-- Your objective --
Echo the lines below word for word, starting with the line containing "Describe the element at coordinates (96, 486)" and continuing down through the final line, both included.

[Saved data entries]

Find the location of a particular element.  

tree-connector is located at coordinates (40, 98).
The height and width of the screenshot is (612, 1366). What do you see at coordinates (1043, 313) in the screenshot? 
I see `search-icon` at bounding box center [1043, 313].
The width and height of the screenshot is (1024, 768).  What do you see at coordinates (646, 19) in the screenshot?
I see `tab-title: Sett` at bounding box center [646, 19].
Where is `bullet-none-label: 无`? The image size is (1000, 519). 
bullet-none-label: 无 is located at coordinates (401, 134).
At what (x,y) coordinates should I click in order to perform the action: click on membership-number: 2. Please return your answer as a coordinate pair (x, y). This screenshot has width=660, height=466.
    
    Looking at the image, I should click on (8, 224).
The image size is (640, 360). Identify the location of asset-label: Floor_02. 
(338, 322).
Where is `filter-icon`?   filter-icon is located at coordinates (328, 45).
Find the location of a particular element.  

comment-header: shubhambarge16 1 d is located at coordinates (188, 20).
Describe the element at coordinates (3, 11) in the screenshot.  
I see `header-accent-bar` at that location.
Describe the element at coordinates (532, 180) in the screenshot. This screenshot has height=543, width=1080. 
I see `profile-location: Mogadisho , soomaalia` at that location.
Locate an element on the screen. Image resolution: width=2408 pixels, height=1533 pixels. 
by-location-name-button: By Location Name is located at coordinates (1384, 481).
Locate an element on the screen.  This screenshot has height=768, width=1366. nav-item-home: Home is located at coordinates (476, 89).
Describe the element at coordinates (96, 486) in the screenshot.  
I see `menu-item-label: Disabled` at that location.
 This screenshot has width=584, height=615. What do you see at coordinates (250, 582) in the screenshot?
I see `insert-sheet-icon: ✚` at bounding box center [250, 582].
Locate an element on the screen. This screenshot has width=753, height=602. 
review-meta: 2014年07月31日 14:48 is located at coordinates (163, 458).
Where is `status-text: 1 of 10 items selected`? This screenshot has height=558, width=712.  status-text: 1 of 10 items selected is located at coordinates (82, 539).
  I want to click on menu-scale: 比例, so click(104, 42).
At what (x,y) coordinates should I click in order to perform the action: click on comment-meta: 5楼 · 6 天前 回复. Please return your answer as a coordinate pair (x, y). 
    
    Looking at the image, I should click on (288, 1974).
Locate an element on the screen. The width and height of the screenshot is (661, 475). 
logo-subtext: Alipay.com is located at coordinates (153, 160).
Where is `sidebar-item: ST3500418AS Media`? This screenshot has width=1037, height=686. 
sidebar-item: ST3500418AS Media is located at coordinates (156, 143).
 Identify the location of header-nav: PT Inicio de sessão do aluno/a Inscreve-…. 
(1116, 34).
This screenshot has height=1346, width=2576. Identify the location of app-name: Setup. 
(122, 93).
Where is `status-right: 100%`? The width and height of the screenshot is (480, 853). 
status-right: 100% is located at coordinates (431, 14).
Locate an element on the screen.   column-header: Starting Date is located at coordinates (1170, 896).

-- Result below --
Describe the element at coordinates (96, 486) in the screenshot.  
I see `menu-item-label: Disabled` at that location.
 This screenshot has width=584, height=615. What do you see at coordinates (250, 582) in the screenshot?
I see `insert-sheet-icon: ✚` at bounding box center [250, 582].
Locate an element on the screen. This screenshot has width=753, height=602. 
review-meta: 2014年07月31日 14:48 is located at coordinates (163, 458).
Where is `status-text: 1 of 10 items selected`? This screenshot has height=558, width=712.  status-text: 1 of 10 items selected is located at coordinates (82, 539).
  I want to click on menu-scale: 比例, so click(104, 42).
At what (x,y) coordinates should I click in order to perform the action: click on comment-meta: 5楼 · 6 天前 回复. Please return your answer as a coordinate pair (x, y). 
    
    Looking at the image, I should click on (288, 1974).
Locate an element on the screen. The width and height of the screenshot is (661, 475). 
logo-subtext: Alipay.com is located at coordinates (153, 160).
Where is `sidebar-item: ST3500418AS Media`? This screenshot has width=1037, height=686. 
sidebar-item: ST3500418AS Media is located at coordinates (156, 143).
 Identify the location of header-nav: PT Inicio de sessão do aluno/a Inscreve-…. 
(1116, 34).
This screenshot has height=1346, width=2576. Identify the location of app-name: Setup. 
(122, 93).
Where is `status-right: 100%`? The width and height of the screenshot is (480, 853). 
status-right: 100% is located at coordinates (431, 14).
Locate an element on the screen.   column-header: Starting Date is located at coordinates (1170, 896).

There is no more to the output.